Professor & Head, Dept. of Computer Engineering Jayawantrao Sawant College of Engineering, Hadapsar, Pune Savitribai Phule Pune University, Pune, Maharashtra, India

Shweta Shinde

Department of Computer Engineering Jayawantrao Sawant College of Engineering, Hadapsar, Pune

Savitribai Phule Pune University, Pune, Maharashtra, India

Deepal Kohale

Department of Computer Engineering Jayawantrao Sawant College of Engineering, Hadapsar, Pune

Savitribai Phule Pune University, Pune, Maharashtra, India

Yogita Khatake

Department of Computer Engineering Jayawantrao Sawant College of Engineering, Hadapsar, Pune

Savitribai Phule Pune University, Pune, Maharashtra, India

Abstract – The modern investment landscape presents significant challenges for retail investors who often lack the analytical expertise and time to navigate complex financial markets effectively. This paper presents an Artificial Intelligence (AI)-driven personalized investment advisory system that integrates machine learning algorithms with natural language processing to deliver tailored, data-driven financial recommendations. The proposed system employs XGBoost for high-accuracy return prediction and Gaussian Process Regression (GPR) for uncertainty quantification, enabling probabilistic forecasting of stock trends. Additionally, a Natural Language Processing (NLP) pipeline performs real- time sentiment analysis on financial news and market reports to enrich the prediction framework. Experimental results demonstrate an average prediction accuracy of approximately 88%, with XGBoost achieving up to 92% in optimized scenarios. The system offers a scalable, low-cost alternative to traditional financial advisors and is implemented using Python, Flask, and Streamlit, supported by a MySQL database backend. The outcomes indicate that integrating ensemble learning with sentiment-driven signals substantially improves the quality of investment decisions for retail users.
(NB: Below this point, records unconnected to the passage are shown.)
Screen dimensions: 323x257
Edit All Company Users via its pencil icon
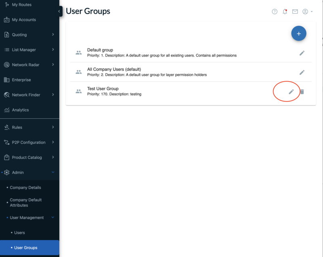point(302,72)
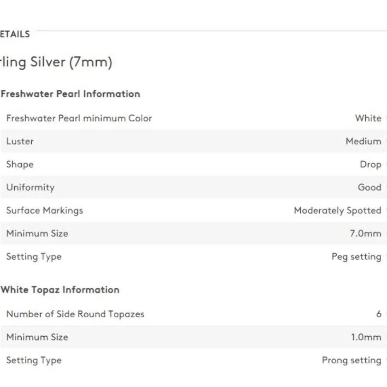Screen dimensions: 387x387
Task: Click the Shape row label
Action: (x=20, y=164)
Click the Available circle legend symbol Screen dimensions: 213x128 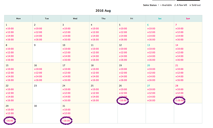tap(161, 5)
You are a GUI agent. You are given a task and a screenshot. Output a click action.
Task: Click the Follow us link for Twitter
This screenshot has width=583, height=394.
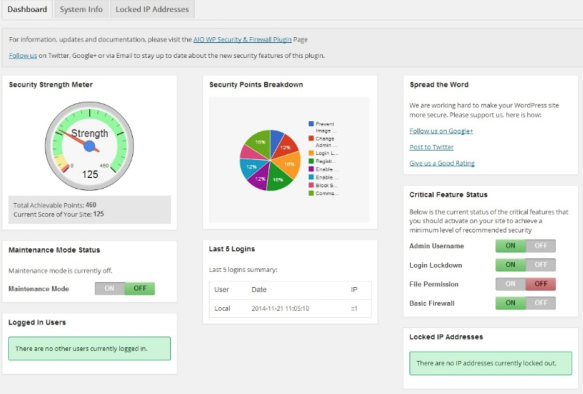[x=23, y=56]
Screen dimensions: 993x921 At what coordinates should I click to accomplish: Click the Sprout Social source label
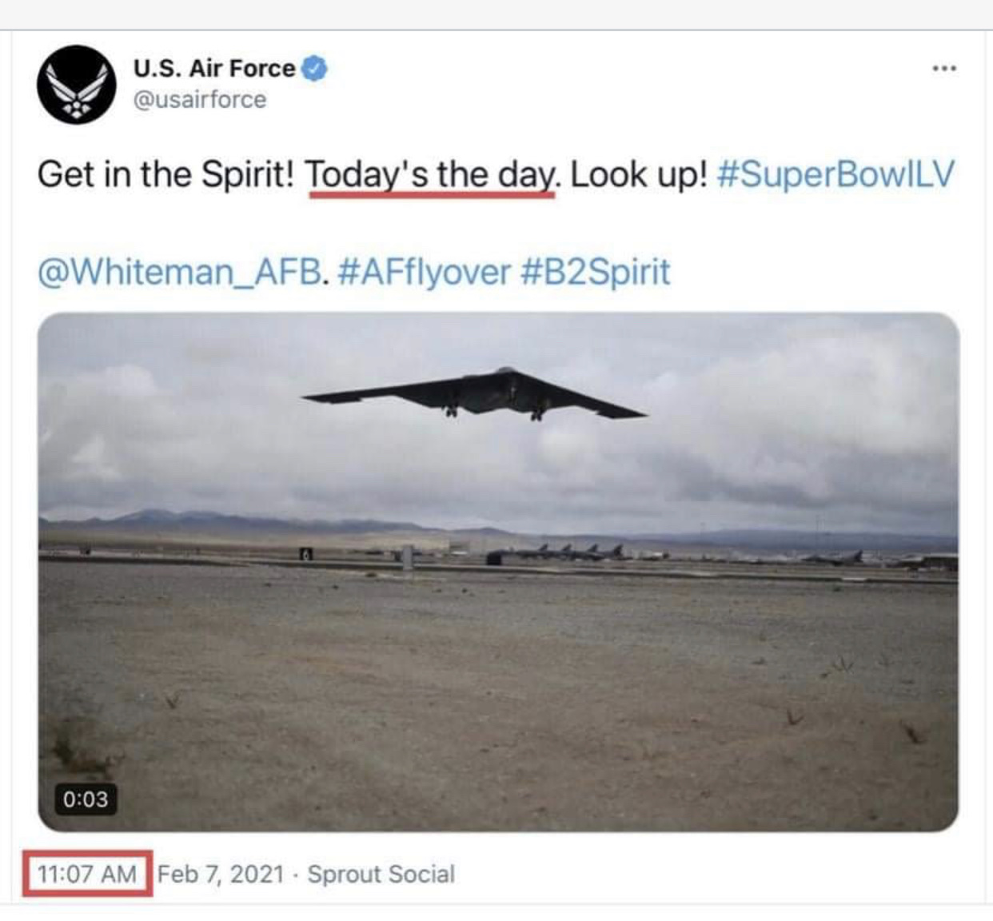coord(381,874)
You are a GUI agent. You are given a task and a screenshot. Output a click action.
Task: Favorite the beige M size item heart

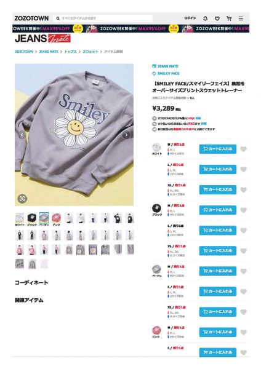[x=244, y=271]
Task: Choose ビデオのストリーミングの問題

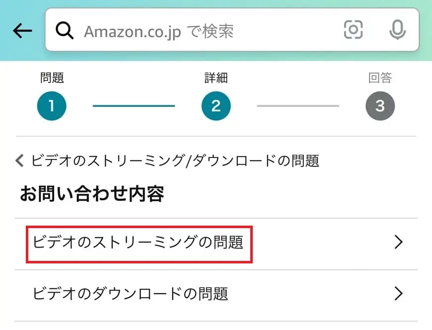Action: (138, 243)
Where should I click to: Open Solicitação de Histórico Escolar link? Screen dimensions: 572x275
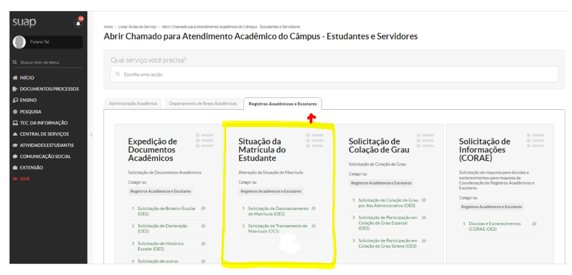(160, 246)
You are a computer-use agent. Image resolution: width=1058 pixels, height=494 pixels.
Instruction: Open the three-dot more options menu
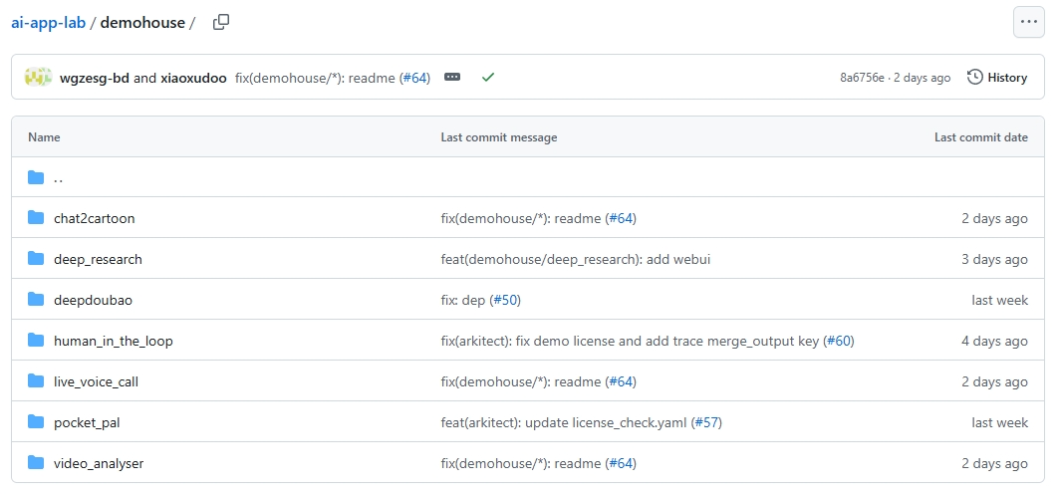1028,22
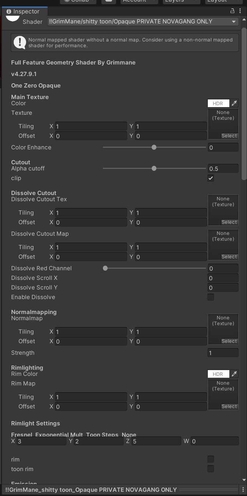This screenshot has width=247, height=496.
Task: Use the Rim Color eyedropper
Action: pos(234,374)
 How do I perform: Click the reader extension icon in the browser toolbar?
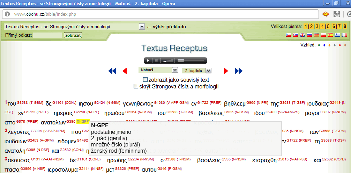(337, 14)
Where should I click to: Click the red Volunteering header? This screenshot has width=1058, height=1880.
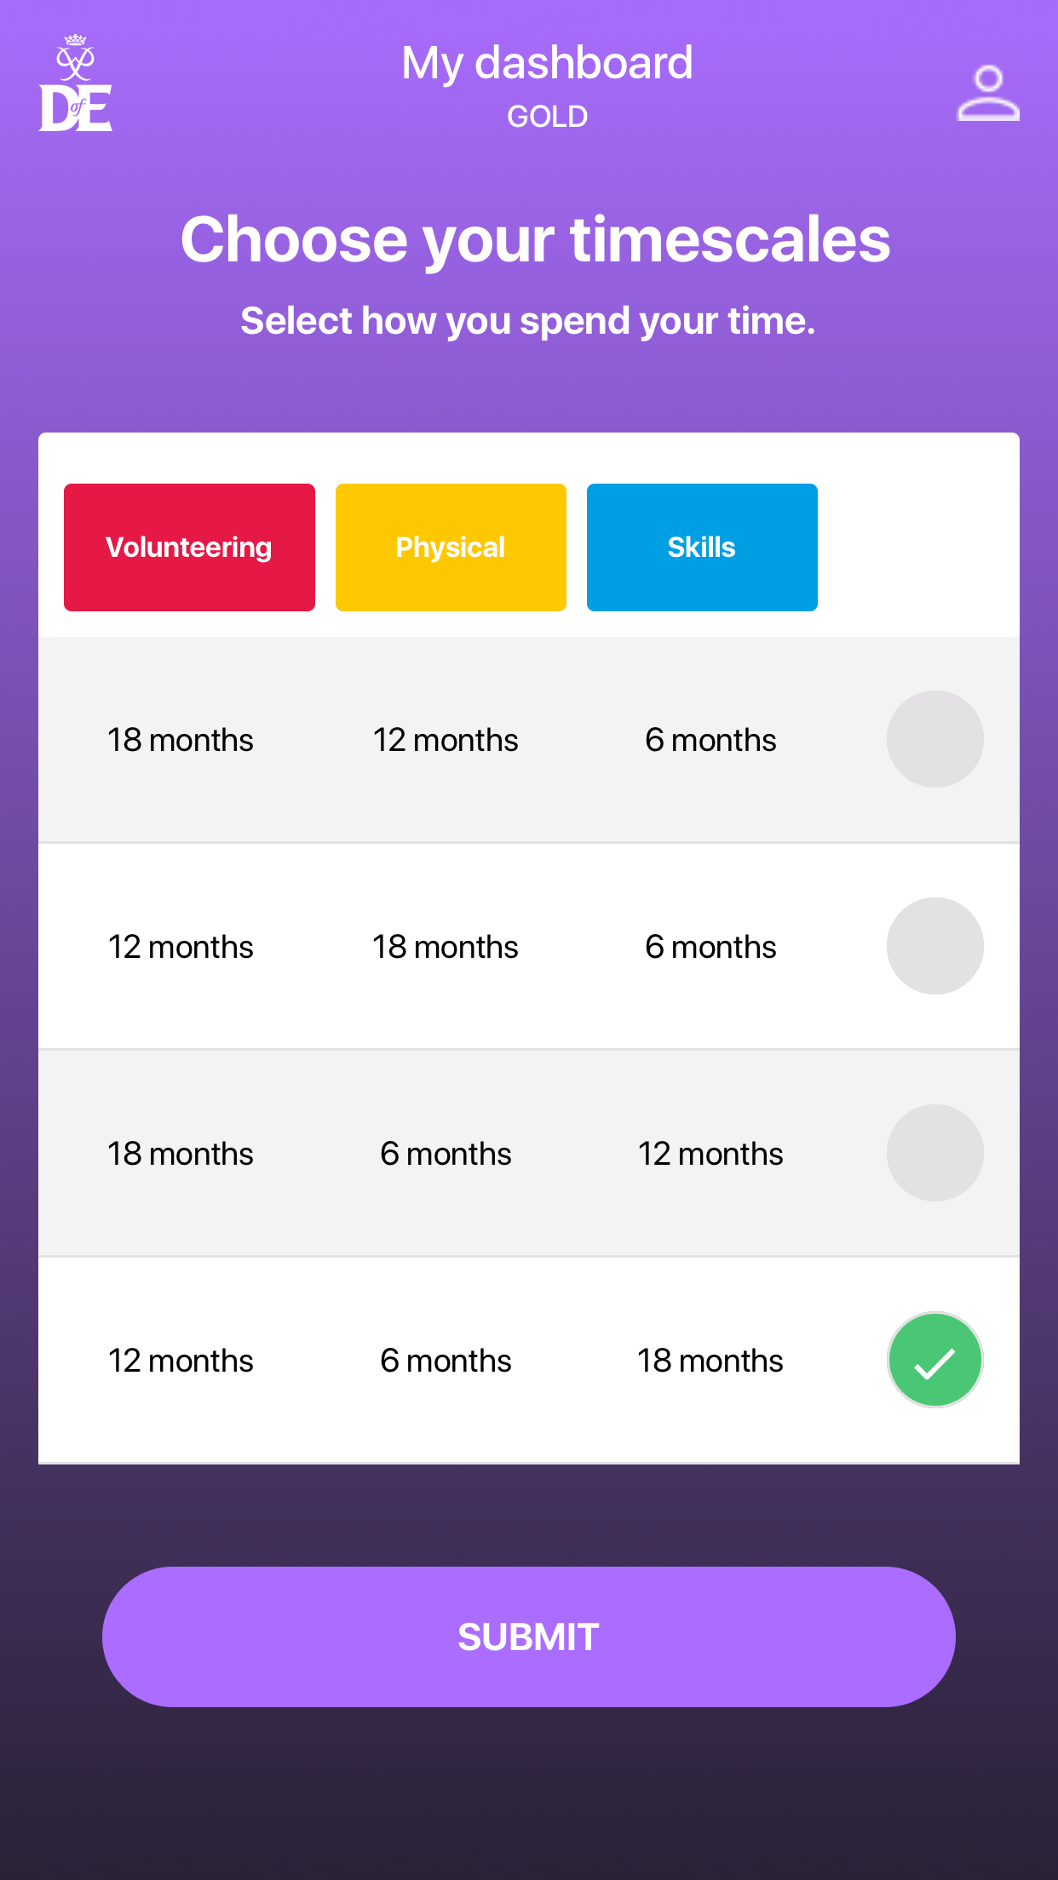189,547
Keywords XGBoost, Gaussian Process Regression, NLP, Sentiment Analysis, Investment Advisory, Machine Learning, Portfolio Recommendation, Fintech

  1. INTRODUCTION

    The global financial market generates vast volumes of structured and unstructured data every day, encompassing stock price feeds, economic indicators, corporate disclosures, and social media commentary. Traditional portfolio management relies heavily on the

    expertise of financial advisors, making professional advisory services inaccessible and financially prohibitive for a large proportion of retail investors [1]. The emergence of artificial intelligence and machine learning in the fintech domain has catalyzed the development of robo-advisory platforms capable of automating complex investment decisions at scale.

    Existing automated advisory systems are often limited in their predictive scope, relying primarily on historical price data while neglecting the influence of market sentiment and macroeconomic textual signals. This creates a gap between quantitative modeling and the behavioral dynamics of financial markets. Bridging this gap requires a hybrid approach that simultaneously leverages structured numerical data and unstructured news content.

    This paper proposes a comprehensive AI-driven advisory system that addresses these limitations through three core components: (i) an ensemble regression module based on XGBoost for accurate price trend forecasting, (ii) a Gaussian Process Regression module for probabilistic uncertainty estimation, and (iii) an NLP sentiment analysis pipeline that extracts and quantifies market sentiment from real-time financial news. The fusion of these components produces personalized, risk-aware investment recommendations tailored to individual user profiles.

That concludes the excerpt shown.